Bordello

bor-dèl-lo

Casa di tolleranza; luogo confusionario; confusione

dal francese antico: bordel casetta, a sua volta da un'ipotetica voce francona: bord asse di legno.

A mezzo secolo dalla chiusura delle case di tolleranza (la legge Merlin è del '58), i diversi nomi con cui furono popolarmente chiamate sono ancora sulla cresta dell'onda - in particolare, nel significato esteso di luogo chiassoso e disordinato, o di chiasso e disordine tout-court.
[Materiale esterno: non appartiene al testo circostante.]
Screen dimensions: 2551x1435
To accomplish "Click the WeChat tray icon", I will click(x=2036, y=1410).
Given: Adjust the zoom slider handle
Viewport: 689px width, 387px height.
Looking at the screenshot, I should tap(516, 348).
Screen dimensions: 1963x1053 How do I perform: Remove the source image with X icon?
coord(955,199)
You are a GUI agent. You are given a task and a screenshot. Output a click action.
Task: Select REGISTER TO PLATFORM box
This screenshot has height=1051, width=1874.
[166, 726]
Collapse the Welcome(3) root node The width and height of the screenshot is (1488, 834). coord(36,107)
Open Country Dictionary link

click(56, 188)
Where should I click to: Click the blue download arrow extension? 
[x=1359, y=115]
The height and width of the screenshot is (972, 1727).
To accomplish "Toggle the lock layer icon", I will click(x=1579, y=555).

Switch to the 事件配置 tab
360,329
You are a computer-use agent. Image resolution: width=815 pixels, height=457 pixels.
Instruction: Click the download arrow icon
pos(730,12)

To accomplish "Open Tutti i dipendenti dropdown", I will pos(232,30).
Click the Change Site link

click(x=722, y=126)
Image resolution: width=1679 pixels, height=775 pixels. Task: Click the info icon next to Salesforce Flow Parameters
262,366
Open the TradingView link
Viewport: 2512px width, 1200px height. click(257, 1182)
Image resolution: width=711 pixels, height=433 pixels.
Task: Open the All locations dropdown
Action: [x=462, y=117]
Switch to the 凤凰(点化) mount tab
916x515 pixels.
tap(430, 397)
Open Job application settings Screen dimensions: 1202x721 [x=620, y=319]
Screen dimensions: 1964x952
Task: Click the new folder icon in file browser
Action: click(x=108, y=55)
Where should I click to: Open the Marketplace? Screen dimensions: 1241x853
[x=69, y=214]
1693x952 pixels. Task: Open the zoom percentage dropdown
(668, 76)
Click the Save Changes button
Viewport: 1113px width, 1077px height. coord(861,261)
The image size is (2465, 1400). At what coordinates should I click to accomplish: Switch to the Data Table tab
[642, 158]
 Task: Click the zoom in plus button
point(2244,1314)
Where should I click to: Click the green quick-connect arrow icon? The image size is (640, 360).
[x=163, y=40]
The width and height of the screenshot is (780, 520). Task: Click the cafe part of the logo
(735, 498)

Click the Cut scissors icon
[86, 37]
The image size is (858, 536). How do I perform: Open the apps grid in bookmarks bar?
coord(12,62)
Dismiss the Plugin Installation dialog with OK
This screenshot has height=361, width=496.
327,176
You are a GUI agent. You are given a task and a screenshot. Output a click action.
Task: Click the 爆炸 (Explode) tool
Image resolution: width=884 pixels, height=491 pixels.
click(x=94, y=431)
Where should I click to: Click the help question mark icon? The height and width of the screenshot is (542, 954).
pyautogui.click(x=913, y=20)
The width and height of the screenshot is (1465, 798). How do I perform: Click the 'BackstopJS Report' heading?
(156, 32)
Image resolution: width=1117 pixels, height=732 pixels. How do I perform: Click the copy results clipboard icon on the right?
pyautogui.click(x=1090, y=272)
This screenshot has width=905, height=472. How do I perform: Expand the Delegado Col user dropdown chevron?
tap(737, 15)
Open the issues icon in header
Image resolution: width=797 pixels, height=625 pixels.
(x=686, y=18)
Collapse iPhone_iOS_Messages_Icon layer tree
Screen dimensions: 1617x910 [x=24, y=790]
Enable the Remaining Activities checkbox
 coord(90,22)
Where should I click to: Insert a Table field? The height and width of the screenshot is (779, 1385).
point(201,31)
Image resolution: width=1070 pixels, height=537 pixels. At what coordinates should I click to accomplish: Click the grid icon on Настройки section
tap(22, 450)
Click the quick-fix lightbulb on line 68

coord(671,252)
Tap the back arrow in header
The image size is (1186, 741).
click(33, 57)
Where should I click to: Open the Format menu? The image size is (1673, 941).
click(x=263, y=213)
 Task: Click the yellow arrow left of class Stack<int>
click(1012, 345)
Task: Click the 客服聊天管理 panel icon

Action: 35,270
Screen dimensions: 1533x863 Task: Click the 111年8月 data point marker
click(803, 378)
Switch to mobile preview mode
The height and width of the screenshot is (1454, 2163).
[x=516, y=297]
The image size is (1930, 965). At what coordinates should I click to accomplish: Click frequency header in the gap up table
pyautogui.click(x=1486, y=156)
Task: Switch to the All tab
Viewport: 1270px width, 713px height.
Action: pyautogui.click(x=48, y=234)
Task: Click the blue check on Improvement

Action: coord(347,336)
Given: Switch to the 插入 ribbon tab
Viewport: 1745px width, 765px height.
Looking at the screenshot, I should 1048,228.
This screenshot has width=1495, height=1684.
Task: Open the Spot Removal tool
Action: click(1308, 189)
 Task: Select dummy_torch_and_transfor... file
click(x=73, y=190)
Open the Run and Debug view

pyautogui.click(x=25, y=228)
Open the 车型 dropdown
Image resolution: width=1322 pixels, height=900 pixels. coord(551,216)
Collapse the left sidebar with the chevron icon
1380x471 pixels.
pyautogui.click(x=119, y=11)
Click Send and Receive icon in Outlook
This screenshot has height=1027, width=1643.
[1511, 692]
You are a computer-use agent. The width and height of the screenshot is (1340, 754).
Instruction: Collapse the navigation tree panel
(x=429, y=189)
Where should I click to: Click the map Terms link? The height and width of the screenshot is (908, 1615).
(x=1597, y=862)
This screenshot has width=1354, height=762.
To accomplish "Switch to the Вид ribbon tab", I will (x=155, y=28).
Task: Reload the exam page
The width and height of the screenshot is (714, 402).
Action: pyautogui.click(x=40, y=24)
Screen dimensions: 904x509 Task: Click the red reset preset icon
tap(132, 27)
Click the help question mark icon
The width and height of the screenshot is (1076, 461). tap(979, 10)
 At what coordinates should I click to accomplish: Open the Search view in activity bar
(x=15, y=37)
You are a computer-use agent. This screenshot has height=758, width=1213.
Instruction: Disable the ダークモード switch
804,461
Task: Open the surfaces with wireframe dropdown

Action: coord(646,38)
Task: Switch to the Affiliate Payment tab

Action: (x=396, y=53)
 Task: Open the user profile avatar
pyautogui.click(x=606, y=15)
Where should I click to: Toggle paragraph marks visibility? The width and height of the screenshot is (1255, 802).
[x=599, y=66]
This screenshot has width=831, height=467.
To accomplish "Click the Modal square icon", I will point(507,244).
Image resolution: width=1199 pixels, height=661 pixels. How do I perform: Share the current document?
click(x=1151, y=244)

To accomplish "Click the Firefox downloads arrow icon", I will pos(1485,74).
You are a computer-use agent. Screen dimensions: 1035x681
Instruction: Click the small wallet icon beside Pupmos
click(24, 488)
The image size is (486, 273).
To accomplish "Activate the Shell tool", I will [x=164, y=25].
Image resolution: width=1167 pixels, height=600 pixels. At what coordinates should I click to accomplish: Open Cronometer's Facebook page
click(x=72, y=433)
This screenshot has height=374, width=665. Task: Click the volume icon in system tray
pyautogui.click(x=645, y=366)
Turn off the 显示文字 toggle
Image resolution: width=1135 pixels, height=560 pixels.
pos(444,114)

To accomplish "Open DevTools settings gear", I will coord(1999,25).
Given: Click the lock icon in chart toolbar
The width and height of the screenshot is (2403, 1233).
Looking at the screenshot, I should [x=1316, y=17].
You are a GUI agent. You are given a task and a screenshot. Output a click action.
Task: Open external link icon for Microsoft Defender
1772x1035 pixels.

È il caso di "bordello" e di "casino"; se la prima ha un'origine francese, è curioso notare però che il significato primigenio è esattamente lo stesso: la piccola casa.

Certamente "bordello" non è una parola di registro alto, ma è vivace, espressiva, e questo invoglia ad usarla - ma va fatto con proprietà.

Notiamo infine che questa parola non ha nulla a che vedere con espressioni come "d'alto bordo" o "di basso bordo", nonostante siano spesso usate parlando di prostituzione: queste espressioni, che vogliono indicare la levatura ideale o... professionale di una persona, derivano dal gergo marinaresco; infatti si riferivano in origine all'altezza del bordo della nave rispetto al molo: una nave d'alto bordo è una nave importante, prestigiosa, da ricchi. E lo stesso vale anche se non ci si riferisce ad una nave.